Mat Callahan calls this the time when distinctly “popular” culture came into its own. The blues, jazz and folk records—which had previously been segregated into cynical categories of “race records” and “hillbilly music”—found a hearing. Songs that profiled the everyday struggles of workers, the poor, people of color and even women resonated like never before.
Then came the founding of “Federal Project Number One,” Roosevelt’s New Deal program geared specifically for the arts. Federal One wasn’t merely handed down. Far from it; the later, more robust version of the New Deal had been an attempt by FDR to stave off social revolution. At its most vibrant, Federal One and its departments would provide a cultural space for artists to develop and find a platform, shielded from the slings and arrows of the market.
Originally, the Federal Music Project only focused on publicly-funded symphonies, with little regard for more “low-brow” music. After Charles Seeger (father of the legendary Pete) became assistant director, it branched out, studying and recording cowboy songs, blues standards, Creole and gospel. Without the FMP, it’s questionable whether such giants as Woody Guthrie, Dizzy Gillespie, Leadbelly or Billie Holiday would have reached such a large audience.
The 1940s and saw the FMP and the rest of Federal One all but disbanded under cries of “communist infiltration” by Congressional right-wingers. It was only with Lyndon Johnson’s “Great Society” programs that the National Endowment for the Arts was formed.

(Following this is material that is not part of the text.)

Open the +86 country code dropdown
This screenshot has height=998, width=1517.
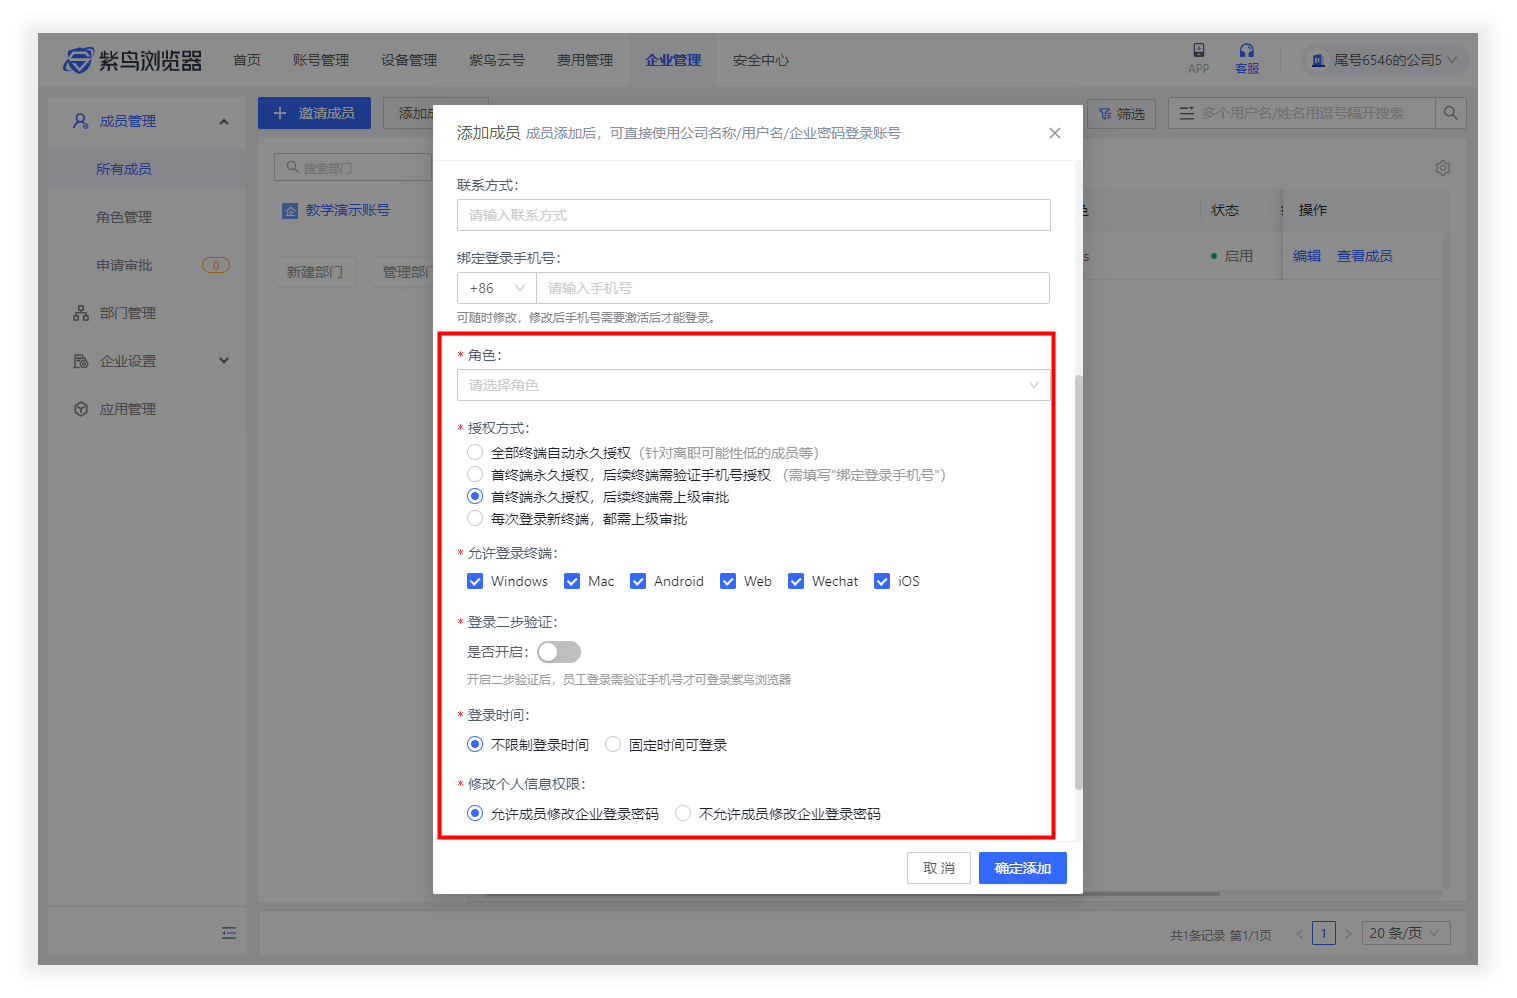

Compared to its predecessor, the NEA was weak tea. It proved to be well behind the curve on recognizing rock & roll and soul music, and to this day one would be hard pressed to find any mention of punk or hip-hop. That’s not to say that it hasn’t been a valuable cultural space. Countless community arts programs might not have otherwise survived if not the NEA’s grants.
When Ronald Reagan used the “public obscenity” excuse to try and abolish the NEA in the 1980s, he wasn’t just motivated by prudish social mores or deficit hawkishness.
Doing away with public funding for the arts, along with any other accessible cultural space, was part-and-parcel of rolling back the ability of working people to thrive and resist.
David McNally, in his book Global Slump insists that:
“[C]ultures of resistance were sustained in and through organized infrastructures of dissent… But in the great wave of industrial restructuring, geographic relocation and union-busting that consolidated the neoliberal era, much of this was eroded. As plants closed, union halls disappeared, oppositional spaces died out, and people moved on, workers were literally dispossessed of their cultural resources.”
Rebel Movements, Rebel Music: The Fight for Public Arts
Now, a growing number of ordinary folks seem eager to take those resources back. Not long after the economic crisis took hold, a group of writers—including Jeff Chang, Barbara Ehrenreich and former NEA head Bill Ivey—launched a petition calling for a “Creativity Stimulus” loosely modeled on the Federal One program.
Of course, Federal One didn’t come without a fight, and it won’t this time either. Already there have been stirrings of resistance among artists and musicians. It’s taken on various forms—sometimes against their own subjugation, sometimes against exploitation as a whole. What all share in common is the enthusiastic response they’ve received from fans and listeners.
Despite all attempts to label it as “piracy,” peer-to-peer file sharing persists. The one reason above all else is that it has provided listeners with an avenue to find new music without needing to shell out for an overpriced CD. It’s also provided artists with a way to reach their fans directly, free from the constraints of a record contract.
When Radiohead released their 2007 album In Rainbows in an independent, online “pay-what-you-can” scheme, it was called “idiotic” and “dangerous” by some industry stalwarts. In three days, however, it went platinum.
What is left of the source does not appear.